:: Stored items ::
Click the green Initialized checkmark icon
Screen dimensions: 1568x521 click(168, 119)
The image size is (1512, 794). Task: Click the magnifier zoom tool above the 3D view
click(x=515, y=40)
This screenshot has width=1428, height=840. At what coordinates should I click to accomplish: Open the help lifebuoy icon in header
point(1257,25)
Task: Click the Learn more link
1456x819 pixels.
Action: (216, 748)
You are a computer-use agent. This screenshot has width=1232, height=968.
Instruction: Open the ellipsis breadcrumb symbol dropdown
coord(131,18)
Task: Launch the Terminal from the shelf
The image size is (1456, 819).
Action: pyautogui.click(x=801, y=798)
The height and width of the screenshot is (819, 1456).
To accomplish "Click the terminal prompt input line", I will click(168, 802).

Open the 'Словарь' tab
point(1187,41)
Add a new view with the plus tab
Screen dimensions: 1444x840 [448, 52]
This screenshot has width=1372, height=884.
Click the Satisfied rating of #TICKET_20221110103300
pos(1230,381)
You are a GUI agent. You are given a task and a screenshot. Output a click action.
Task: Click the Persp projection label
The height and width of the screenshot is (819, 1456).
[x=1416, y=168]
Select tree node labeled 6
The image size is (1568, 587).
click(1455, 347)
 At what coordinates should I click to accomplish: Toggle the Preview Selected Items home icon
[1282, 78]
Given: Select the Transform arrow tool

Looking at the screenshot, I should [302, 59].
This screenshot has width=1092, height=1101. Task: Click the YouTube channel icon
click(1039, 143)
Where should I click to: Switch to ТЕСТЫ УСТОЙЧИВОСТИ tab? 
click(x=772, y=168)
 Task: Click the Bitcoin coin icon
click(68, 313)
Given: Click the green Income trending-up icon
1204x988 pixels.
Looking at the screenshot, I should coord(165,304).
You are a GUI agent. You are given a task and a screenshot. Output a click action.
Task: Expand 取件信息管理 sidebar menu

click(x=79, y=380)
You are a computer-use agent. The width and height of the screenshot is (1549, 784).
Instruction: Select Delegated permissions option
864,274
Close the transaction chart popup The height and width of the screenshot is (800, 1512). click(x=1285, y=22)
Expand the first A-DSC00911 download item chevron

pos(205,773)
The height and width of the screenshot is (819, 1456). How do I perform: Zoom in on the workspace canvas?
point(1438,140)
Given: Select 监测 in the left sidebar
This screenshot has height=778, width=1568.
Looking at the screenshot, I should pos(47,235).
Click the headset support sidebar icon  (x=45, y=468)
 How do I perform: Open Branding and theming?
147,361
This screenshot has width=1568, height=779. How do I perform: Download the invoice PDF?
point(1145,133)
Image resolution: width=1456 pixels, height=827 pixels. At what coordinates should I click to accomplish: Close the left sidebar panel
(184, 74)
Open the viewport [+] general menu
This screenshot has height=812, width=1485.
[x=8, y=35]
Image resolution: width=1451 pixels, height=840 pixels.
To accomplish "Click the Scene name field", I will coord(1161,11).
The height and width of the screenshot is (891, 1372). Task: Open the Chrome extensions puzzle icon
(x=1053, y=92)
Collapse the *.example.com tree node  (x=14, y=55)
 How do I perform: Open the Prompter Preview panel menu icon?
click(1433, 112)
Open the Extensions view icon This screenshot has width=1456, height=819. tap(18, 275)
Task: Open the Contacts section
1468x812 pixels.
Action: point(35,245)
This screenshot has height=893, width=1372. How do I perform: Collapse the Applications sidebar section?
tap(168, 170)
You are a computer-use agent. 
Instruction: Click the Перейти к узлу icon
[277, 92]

:: What the exercise asks ::
The answer is the full data, repeated exactly as shown.

:: Written solution ::
Click the green Initialized checkmark icon
Screen dimensions: 1568x521 click(168, 119)
The image size is (1512, 794). Task: Click the magnifier zoom tool above the 3D view
click(x=515, y=40)
This screenshot has width=1428, height=840. At what coordinates should I click to accomplish: Open the help lifebuoy icon in header
point(1257,25)
Task: Click the Learn more link
1456x819 pixels.
Action: (216, 748)
You are a computer-use agent. This screenshot has width=1232, height=968.
Instruction: Open the ellipsis breadcrumb symbol dropdown
coord(131,18)
Task: Launch the Terminal from the shelf
The image size is (1456, 819).
Action: pyautogui.click(x=801, y=798)
The height and width of the screenshot is (819, 1456).
To accomplish "Click the terminal prompt input line", I will click(168, 802).

Open the 'Словарь' tab
point(1187,41)
Add a new view with the plus tab
Screen dimensions: 1444x840 [448, 52]
This screenshot has width=1372, height=884.
Click the Satisfied rating of #TICKET_20221110103300
pos(1230,381)
You are a GUI agent. You are given a task and a screenshot. Output a click action.
Task: Click the Persp projection label
The height and width of the screenshot is (819, 1456).
[x=1416, y=168]
Select tree node labeled 6
The image size is (1568, 587).
click(1455, 347)
 At what coordinates should I click to accomplish: Toggle the Preview Selected Items home icon
[1282, 78]
Given: Select the Transform arrow tool

Looking at the screenshot, I should [302, 59].
This screenshot has width=1092, height=1101. Task: Click the YouTube channel icon
click(1039, 143)
Where should I click to: Switch to ТЕСТЫ УСТОЙЧИВОСТИ tab? 
click(x=772, y=168)
 Task: Click the Bitcoin coin icon
click(68, 313)
Given: Click the green Income trending-up icon
1204x988 pixels.
Looking at the screenshot, I should coord(165,304).
You are a GUI agent. You are given a task and a screenshot. Output a click action.
Task: Expand 取件信息管理 sidebar menu

click(x=79, y=380)
You are a computer-use agent. The width and height of the screenshot is (1549, 784).
Instruction: Select Delegated permissions option
864,274
Close the transaction chart popup The height and width of the screenshot is (800, 1512). click(x=1285, y=22)
Expand the first A-DSC00911 download item chevron

pos(205,773)
The height and width of the screenshot is (819, 1456). How do I perform: Zoom in on the workspace canvas?
point(1438,140)
Given: Select 监测 in the left sidebar
This screenshot has height=778, width=1568.
Looking at the screenshot, I should pos(47,235).
Click the headset support sidebar icon  (x=45, y=468)
 How do I perform: Open Branding and theming?
147,361
This screenshot has width=1568, height=779. How do I perform: Download the invoice PDF?
point(1145,133)
Image resolution: width=1456 pixels, height=827 pixels. At what coordinates should I click to accomplish: Close the left sidebar panel
(184, 74)
Open the viewport [+] general menu
This screenshot has height=812, width=1485.
[x=8, y=35]
Image resolution: width=1451 pixels, height=840 pixels.
To accomplish "Click the Scene name field", I will coord(1161,11).
The height and width of the screenshot is (891, 1372). Task: Open the Chrome extensions puzzle icon
(x=1053, y=92)
Collapse the *.example.com tree node  (x=14, y=55)
 How do I perform: Open the Prompter Preview panel menu icon?
click(1433, 112)
Open the Extensions view icon This screenshot has width=1456, height=819. tap(18, 275)
Task: Open the Contacts section
1468x812 pixels.
Action: point(35,245)
This screenshot has height=893, width=1372. How do I perform: Collapse the Applications sidebar section?
tap(168, 170)
You are a computer-use agent. 
Instruction: Click the Перейти к узлу icon
[277, 92]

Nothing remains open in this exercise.